I wanted to explain my own favourite distinction between pointers and arrays.
For expediency, I will assume general knowledge of C and
linkers/loaders/ELF.
Let’s start with a naive approach to defining a global string constant:
const char* kMyStringMut = "hello world";
If we run clang -c foo.c -o foo.o && objdump -x foo.o
on this file, we can
observe two problems:
SYMBOL TABLE:
0000000000000000 l d .rodata.str1.1 0000000000000000 .rodata.str1.1
0000000000000000 g O .data 0000000000000008 kMyStringMut
RELOCATION RECORDS FOR [.data]:
OFFSET TYPE VALUE
0000000000000000 R_X86_64_64 .rodata.str1.1
A quick explanation:
-
.rodata.str1.1
contains the string’s actual bytes.
-
kMyStringMut
is an 8-byte slot for a 64-bit address.
- The relocation records ensure
kMyStringMut
will contain the address of
.rodata.str1.1
at runtime.
But what is wrong with this picture? First of all, kMyStringMut
has been
placed in .data
. That isn’t read-only! We forgot to include the top-level
const
for the global variable itself. It’s not a constant at all, and any code
in the program could reassign it with kMyStringMut = myNewString
. Let’s fix
that:
const char* const kMyStringIndirect = "hello world";
SYMBOL TABLE:
0000000000000000 l d .rodata.str1.1 0000000000000000 .rodata.str1.1
0000000000000000 g O .data.rel.ro 0000000000000008 kMyStringIndirect
RELOCATION RECORDS FOR [.data.rel.ro]:
OFFSET TYPE VALUE
0000000000000000 R_X86_64_64 .rodata.str1.1
There we go! It’s in .data.rel.ro
which is read-only as intended.
But, wait a minute, why does the ELF object file even store a pointer to the
string’s bytes, and not just the bytes themselves? Because C arrays are not
pointers. Let’s switch to an array:
const char kMyString[] = "hello world";
SYMBOL TABLE:
0000000000000000 g O .rodata 000000000000000c kMyString
Finally! It’s in rodata
, which is read-only, and the symbol directly labels
the string bytes, without any indirection through ELF relocations.

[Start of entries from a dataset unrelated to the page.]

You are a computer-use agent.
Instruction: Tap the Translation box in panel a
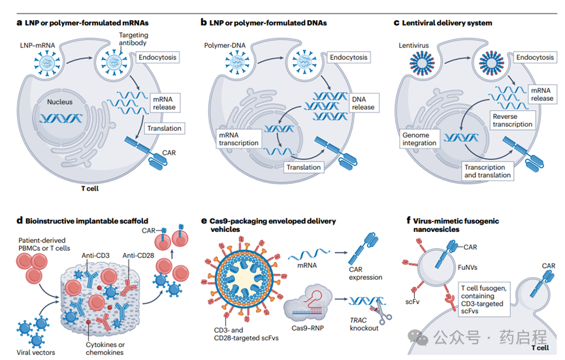pyautogui.click(x=164, y=129)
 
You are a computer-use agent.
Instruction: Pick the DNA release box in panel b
pyautogui.click(x=363, y=103)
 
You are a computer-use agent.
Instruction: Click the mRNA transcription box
pyautogui.click(x=238, y=139)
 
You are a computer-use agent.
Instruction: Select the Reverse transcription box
pyautogui.click(x=512, y=120)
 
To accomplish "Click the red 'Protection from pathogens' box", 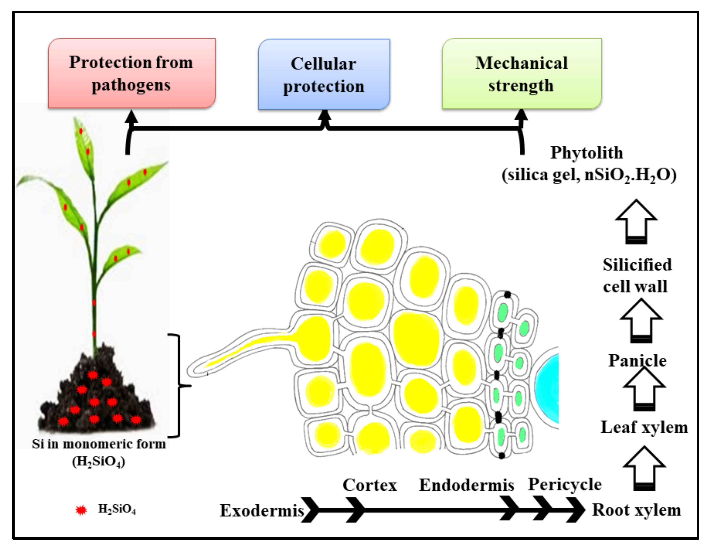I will click(131, 73).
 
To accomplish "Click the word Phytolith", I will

Of course, when you use kMyString
in the program, it will insert uses of this
ELF symbol, and the linker/loader system will ensure it uses the eventual
runtime address of kMyString
, but this is true of any global variable, and
is not unique to arrays at all. Arrays provide the most direct, least
foot-gun-prone global string constants.
In summary:
// Mutable pointer to immutable bytes.
const char* kMyStringMut = "hello world";
// Immutable pointer to immutable bytes.
const char* const kMyStringIndirect = "hello world";
// Immutable bytes.
const char kMyString[] = "hello world";